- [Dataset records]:
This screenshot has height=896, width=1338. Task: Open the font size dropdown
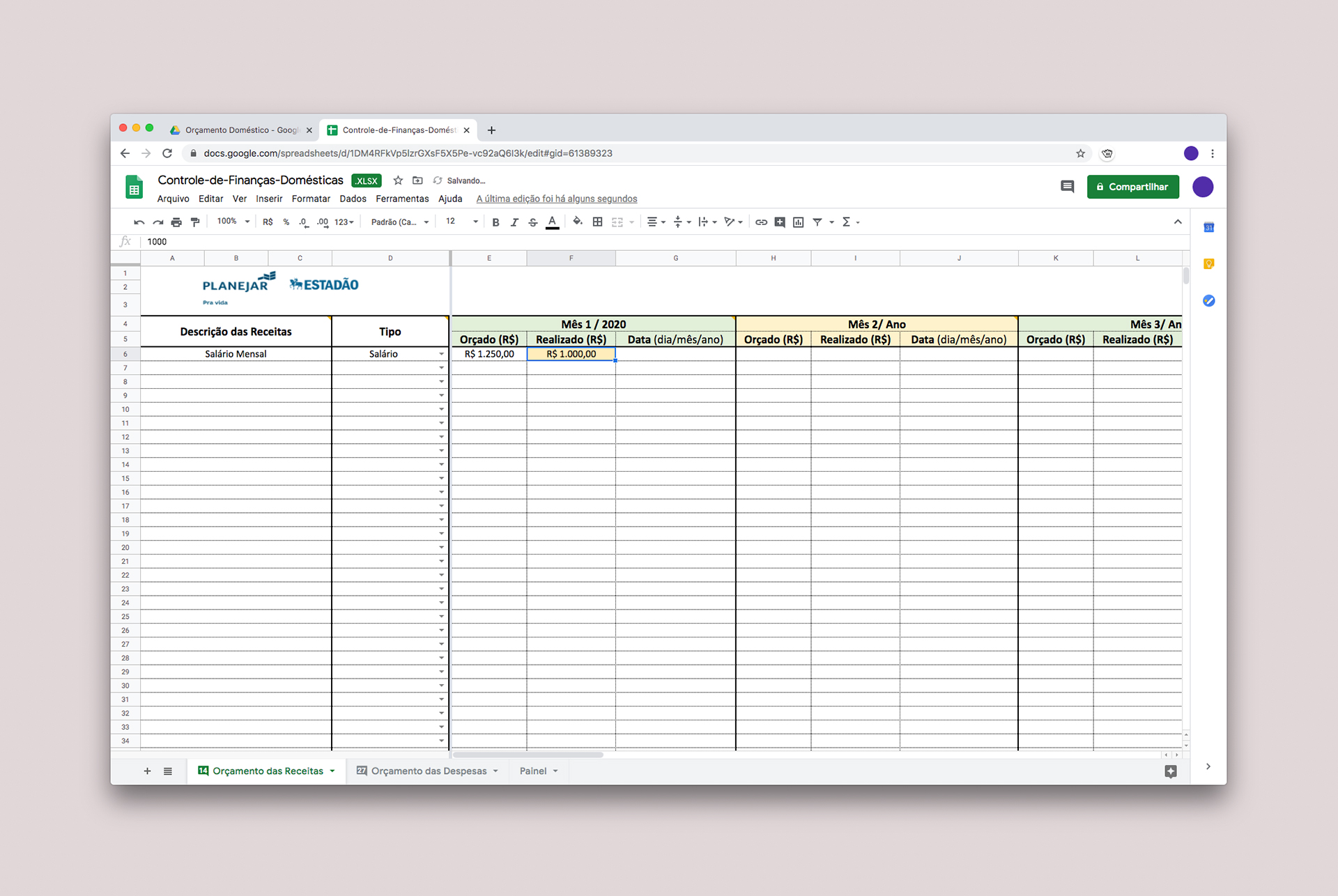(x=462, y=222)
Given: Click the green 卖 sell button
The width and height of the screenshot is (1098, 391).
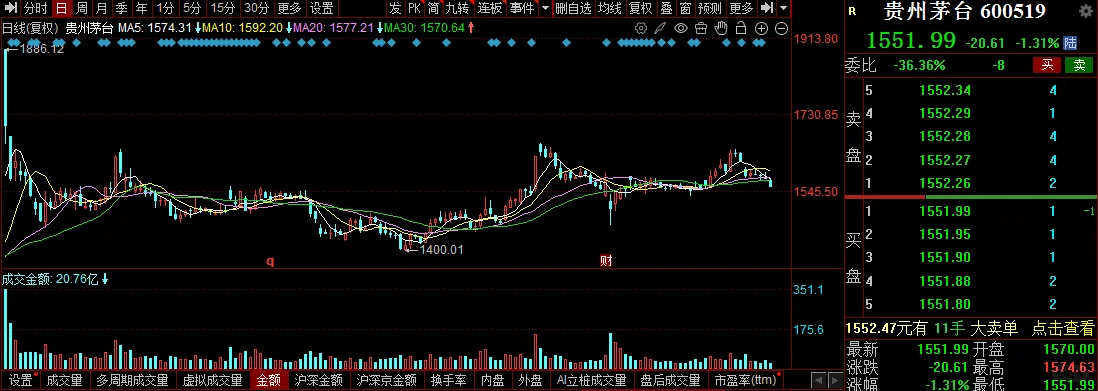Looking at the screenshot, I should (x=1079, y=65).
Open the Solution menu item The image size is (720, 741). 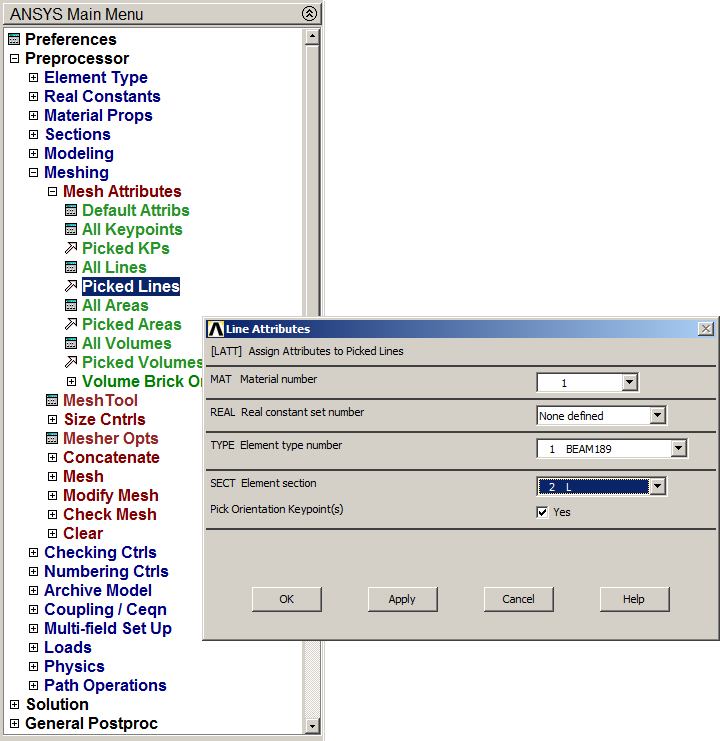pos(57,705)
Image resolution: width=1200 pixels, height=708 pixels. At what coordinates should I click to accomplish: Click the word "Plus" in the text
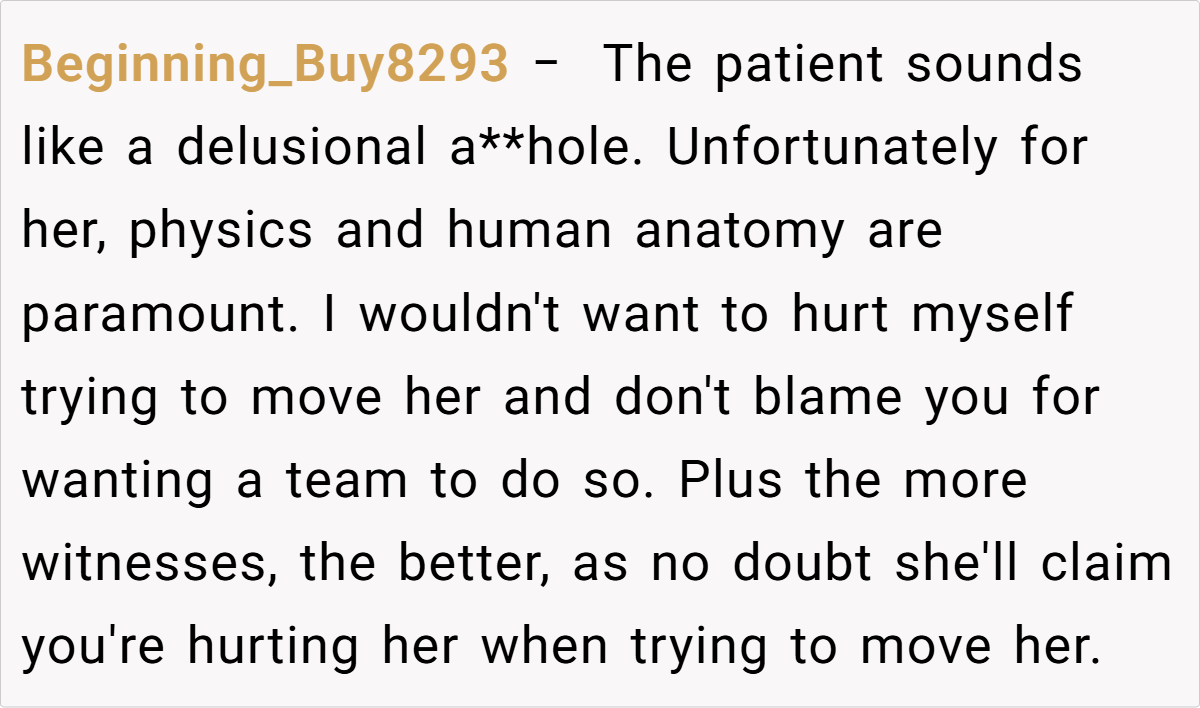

...

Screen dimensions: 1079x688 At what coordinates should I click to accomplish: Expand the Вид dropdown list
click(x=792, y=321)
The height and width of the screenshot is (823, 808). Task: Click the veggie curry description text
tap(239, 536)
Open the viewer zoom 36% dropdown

- [TO DO]: Rewrite everything from the line containing "Screen dimensions: 1079x688" down to the line containing "tap(239, 536)", replacing "veggie curry" with "vegetable curry" and leaving everything else unchanged.

- [IN RESPONSE]:
Screen dimensions: 1079x688 At what coordinates should I click to accomplish: Expand the Вид dropdown list
click(x=792, y=321)
The height and width of the screenshot is (823, 808). Task: Click the vegetable curry description text
tap(239, 536)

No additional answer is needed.